Македонский перевел палец на Шайбу и недобро уставился на его лоб, украшенный зашпаклеванной дыркой.
— А это това… — хотел было представить Шайбу Ленин, но грек вдруг поразительно легко прыгнул на уголовного, охватил обеими руками его толстую шею и начал душить.
— Помогите! — заорал Шайба, не ожидавший нападения. — Меня зомби убивают!
— Я узнал тебя, Полифем, — рычал полководец, сжимая могучие кисти все туже и туже. — На лбу твоем осталась дырка от глаза, который выколол тебе отважный Одиссей.
— Братан, сделай что-нибудь! У него крыша поехала, — хрипел Шайба Ильичу.
Ленин попытался отодрать руки полководца от горла, но Александр, ругаясь на древнегреческом, даже не заметил его слабых стараний. И тогда, поняв, что помощи не последует, уголовный из последних сил коварно пнул носком левой ноги полководца по голени, подло ударил его правым коленом в пах, звучно хлопнул его ладонями по обоим ушам — и таки вырвался из железных объятий.
— Уверяю вас, это не киклоп, — поспешил объяснить греку Ленин. — Это мой боевой соратник Николай Шайба, товарищ абсолютно проверенный и надежный.
— Вот пиндос, а! — Шайба ощупывал шею, отказывающую поворачиваться в стороны.
— А почему он говорит на греческом? — обвиняюще спросил Македонский. — И почему утверждает, что я родился за пределами Эллады? Только циклоп, не покидающий пещер Этны, не знает моей великой биографии.
— Он не говорит по-гречески! А великой вашей биографии мой товарищ не знает, потому что всю жизнь провел за пределами Ойкумены, в стране снегов и медведей. Отверстие в его лбу, которую вы ошибочно приняли за выколотый глаз, — след ранения, от которого он скончался, — поспешно разъяснил полководцу Ильич.
— Тогда поговори с ним на его языке, — велел Македонский. — Я завоевал Персию и Индию, Финикию и Мессопотамию, Египет и Вавилон, я слышал сотни языков и наречий, и все эти народы трепещут при одной мысли обо мне. Докажи, что он жил там, где не знают про Александра, завоевателя мира.
— Товарищ Шайба, — демонстративно громко обратился к напарнику Ленин. — Прекратите употреблять свои бранные слова. Они имеют совершенно иное значение на греческом языке и могут быть истолкованы товарищем Македонским превратно. Например, слово, которым вы только что его назвали, обозначает жителя древнегреческой колонии. Эдак мы с вами совершенно восстановим его против себя.

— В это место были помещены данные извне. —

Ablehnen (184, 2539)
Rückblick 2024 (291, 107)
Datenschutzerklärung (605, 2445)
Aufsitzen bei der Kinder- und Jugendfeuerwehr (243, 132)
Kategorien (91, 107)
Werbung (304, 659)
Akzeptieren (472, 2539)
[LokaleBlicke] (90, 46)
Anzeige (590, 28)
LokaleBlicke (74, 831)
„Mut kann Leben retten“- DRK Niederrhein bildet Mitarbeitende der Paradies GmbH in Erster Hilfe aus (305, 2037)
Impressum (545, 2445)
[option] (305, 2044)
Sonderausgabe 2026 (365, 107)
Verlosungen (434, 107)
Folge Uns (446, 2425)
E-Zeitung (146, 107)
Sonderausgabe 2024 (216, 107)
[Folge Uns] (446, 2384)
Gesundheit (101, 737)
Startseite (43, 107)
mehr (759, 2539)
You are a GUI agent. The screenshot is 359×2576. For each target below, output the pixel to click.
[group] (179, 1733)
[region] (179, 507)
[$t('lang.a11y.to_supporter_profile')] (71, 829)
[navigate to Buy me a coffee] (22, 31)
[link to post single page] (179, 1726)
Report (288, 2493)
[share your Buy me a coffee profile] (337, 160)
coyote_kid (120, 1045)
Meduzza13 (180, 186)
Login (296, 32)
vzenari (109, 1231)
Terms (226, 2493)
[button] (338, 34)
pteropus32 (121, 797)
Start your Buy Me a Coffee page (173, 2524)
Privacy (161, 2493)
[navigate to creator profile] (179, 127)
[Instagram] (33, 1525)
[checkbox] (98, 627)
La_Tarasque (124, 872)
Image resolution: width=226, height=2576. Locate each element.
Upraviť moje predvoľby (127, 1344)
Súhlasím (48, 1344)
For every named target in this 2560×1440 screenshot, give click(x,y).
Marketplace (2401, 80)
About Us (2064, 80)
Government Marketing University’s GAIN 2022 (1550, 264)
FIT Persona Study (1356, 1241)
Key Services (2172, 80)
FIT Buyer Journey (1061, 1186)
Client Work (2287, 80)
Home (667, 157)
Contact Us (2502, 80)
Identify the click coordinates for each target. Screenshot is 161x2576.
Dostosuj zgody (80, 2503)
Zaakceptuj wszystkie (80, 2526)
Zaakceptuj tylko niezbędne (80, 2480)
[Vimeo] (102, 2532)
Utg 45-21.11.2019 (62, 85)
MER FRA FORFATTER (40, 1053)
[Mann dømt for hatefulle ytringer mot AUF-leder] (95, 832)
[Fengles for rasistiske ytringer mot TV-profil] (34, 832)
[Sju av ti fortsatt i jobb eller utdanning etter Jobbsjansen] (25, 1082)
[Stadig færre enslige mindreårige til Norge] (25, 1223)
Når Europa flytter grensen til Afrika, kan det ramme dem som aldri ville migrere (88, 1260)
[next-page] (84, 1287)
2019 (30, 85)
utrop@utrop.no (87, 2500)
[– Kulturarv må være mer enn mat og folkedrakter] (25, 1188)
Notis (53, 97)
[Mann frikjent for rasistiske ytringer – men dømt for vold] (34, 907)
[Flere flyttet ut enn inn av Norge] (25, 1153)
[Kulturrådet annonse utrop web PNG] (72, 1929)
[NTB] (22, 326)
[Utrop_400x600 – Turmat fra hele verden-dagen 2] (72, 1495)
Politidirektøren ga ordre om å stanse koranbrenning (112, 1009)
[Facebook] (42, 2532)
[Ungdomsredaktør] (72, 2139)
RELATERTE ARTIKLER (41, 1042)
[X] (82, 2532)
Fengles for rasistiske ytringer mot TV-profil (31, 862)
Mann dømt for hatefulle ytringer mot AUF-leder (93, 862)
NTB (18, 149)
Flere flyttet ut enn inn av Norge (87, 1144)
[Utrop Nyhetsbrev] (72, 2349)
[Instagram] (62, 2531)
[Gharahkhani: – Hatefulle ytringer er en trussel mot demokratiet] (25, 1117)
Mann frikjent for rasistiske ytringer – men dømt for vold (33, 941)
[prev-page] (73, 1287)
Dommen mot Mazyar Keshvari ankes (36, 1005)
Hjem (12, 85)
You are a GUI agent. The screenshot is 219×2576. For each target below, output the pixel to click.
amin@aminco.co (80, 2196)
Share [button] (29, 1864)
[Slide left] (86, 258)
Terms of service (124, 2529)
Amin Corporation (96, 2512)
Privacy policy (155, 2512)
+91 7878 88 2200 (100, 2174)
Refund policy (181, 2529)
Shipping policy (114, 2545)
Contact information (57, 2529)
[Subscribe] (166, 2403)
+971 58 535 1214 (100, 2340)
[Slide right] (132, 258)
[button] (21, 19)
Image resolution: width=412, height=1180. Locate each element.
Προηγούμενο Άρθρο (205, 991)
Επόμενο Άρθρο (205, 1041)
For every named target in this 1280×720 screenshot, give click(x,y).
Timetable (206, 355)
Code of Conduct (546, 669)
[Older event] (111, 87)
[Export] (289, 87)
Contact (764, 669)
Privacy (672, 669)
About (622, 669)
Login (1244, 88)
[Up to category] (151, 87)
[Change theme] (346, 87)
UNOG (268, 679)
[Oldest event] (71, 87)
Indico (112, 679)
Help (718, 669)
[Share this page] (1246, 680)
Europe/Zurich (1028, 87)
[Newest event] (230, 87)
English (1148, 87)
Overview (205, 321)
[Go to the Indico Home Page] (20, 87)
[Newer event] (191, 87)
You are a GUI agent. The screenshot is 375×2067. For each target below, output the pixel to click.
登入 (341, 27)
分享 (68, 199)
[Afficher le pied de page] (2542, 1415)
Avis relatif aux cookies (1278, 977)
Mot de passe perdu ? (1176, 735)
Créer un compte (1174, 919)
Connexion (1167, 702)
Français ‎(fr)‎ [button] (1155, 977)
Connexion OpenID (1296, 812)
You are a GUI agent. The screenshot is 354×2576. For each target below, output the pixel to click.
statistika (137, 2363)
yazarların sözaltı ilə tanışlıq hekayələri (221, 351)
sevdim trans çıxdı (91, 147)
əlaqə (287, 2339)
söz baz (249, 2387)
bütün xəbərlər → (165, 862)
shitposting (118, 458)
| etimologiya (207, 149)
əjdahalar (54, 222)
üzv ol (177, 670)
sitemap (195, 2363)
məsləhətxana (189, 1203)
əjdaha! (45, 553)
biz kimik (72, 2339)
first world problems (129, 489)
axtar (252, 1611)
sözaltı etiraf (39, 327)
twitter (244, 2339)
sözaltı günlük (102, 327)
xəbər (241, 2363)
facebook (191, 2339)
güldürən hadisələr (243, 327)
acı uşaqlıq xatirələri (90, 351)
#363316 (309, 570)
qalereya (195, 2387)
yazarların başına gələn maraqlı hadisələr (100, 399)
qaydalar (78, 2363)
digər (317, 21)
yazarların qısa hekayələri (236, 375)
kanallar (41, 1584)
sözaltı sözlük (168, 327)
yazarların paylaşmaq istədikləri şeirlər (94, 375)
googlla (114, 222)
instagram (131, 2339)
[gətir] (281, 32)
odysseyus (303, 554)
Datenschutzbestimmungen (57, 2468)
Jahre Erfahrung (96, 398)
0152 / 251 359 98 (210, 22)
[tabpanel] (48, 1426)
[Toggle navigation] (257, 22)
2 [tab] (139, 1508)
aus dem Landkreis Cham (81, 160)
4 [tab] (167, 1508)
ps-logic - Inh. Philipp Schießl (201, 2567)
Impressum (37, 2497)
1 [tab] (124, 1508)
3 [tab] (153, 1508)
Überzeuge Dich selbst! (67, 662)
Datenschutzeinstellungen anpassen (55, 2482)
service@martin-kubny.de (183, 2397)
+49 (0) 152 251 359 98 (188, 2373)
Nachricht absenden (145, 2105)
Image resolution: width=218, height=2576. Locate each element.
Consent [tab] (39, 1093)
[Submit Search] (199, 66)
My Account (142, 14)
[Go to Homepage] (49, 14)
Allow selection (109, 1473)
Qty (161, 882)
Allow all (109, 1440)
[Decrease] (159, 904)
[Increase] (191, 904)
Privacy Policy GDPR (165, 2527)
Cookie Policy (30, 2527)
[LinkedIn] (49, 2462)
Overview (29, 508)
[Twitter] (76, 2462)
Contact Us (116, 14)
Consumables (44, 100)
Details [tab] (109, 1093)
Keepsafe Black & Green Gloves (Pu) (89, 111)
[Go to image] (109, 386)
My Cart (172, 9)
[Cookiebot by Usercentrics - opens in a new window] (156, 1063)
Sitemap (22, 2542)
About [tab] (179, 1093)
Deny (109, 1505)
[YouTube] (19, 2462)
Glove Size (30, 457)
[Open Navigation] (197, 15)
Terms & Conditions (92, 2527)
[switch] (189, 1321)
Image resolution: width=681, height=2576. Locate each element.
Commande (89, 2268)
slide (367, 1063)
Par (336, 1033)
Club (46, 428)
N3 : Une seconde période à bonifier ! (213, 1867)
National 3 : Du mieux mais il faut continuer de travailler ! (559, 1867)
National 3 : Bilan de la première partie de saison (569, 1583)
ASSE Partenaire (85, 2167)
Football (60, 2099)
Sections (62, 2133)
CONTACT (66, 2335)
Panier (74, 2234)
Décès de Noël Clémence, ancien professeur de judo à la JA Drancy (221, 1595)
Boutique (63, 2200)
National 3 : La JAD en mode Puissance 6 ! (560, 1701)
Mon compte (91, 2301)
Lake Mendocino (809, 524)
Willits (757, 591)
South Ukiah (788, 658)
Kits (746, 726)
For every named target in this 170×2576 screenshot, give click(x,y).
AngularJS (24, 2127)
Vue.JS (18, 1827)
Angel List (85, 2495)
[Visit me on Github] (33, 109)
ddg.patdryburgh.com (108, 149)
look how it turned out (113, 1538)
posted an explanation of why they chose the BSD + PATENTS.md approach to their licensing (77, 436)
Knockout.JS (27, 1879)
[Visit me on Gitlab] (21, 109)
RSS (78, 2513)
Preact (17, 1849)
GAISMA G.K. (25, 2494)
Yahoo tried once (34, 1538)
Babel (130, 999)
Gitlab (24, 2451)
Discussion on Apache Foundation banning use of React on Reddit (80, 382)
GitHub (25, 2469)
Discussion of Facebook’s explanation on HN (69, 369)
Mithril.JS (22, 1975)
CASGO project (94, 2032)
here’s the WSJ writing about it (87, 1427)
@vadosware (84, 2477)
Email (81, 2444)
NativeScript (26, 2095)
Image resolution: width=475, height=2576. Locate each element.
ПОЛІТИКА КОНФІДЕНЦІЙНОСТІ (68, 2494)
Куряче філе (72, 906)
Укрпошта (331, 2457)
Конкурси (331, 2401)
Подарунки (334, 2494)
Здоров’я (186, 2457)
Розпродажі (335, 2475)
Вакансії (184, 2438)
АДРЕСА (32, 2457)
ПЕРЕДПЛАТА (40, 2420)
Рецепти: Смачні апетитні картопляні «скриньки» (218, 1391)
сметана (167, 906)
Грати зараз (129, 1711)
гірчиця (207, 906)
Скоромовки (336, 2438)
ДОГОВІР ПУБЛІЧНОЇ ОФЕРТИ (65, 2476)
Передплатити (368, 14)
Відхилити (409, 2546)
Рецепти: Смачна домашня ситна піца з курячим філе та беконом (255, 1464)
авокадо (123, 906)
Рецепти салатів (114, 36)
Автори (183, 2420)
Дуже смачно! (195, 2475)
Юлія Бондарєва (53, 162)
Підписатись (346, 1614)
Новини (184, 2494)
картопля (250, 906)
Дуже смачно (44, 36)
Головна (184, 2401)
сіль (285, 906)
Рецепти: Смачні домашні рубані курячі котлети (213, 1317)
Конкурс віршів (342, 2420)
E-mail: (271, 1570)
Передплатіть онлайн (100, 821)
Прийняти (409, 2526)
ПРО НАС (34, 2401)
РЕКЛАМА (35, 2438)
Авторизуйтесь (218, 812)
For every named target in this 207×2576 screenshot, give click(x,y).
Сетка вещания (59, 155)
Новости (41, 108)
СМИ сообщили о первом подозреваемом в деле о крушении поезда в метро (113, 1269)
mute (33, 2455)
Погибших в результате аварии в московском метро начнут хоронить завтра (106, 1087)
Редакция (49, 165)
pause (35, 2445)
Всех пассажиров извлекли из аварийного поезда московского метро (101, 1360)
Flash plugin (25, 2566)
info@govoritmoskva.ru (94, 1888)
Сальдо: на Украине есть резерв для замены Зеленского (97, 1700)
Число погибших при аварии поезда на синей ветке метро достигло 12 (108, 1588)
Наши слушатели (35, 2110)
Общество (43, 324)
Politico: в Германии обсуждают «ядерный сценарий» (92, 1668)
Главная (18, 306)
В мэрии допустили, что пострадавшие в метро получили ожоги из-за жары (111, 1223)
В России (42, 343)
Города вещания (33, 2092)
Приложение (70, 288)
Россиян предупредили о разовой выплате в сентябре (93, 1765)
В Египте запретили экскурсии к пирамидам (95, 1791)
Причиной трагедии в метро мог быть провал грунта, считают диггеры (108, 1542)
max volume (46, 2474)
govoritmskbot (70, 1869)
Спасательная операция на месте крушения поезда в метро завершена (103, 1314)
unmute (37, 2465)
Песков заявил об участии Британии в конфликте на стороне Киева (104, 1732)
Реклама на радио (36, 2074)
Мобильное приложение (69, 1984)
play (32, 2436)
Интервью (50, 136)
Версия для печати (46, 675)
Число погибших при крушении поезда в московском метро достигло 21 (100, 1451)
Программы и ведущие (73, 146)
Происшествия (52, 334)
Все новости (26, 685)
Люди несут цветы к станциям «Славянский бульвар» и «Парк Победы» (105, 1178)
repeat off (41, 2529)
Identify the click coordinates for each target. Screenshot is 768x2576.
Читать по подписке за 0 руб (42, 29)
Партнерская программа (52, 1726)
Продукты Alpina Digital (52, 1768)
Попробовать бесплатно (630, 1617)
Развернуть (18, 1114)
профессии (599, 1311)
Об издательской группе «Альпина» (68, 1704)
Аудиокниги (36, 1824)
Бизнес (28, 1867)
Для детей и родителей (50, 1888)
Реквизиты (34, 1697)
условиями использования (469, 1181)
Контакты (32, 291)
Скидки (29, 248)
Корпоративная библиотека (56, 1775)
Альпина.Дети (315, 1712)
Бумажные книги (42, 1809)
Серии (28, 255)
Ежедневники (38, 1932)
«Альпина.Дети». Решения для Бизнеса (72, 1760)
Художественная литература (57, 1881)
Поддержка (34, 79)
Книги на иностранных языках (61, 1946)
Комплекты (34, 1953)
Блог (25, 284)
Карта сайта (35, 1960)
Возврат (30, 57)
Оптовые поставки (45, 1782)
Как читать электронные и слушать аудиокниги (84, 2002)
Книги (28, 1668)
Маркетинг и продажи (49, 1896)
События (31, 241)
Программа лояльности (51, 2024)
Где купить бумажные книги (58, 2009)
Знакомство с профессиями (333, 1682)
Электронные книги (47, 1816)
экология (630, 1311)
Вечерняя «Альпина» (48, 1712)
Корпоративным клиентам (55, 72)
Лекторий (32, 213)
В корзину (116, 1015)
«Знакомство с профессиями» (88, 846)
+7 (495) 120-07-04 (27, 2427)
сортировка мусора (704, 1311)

— Это я еще не ругался, это я только с ним поздоровался, — процедил уголовный, но все ж таки пообещал быть сдержанней.
Македонский, внимательно слушавший их разговор, тряхнул головой и милостиво и признал, что этот язык ему незнаком. После чего подозрения с Шайбы в том, что он нечеловек, были сняты и переговоры наконец стали возможны. Продумавший их тщательно Ильич бегло обрисовал полководцу пестрый состав участников съезда и перешел к сути: узурпации власти со стороны Хуфу.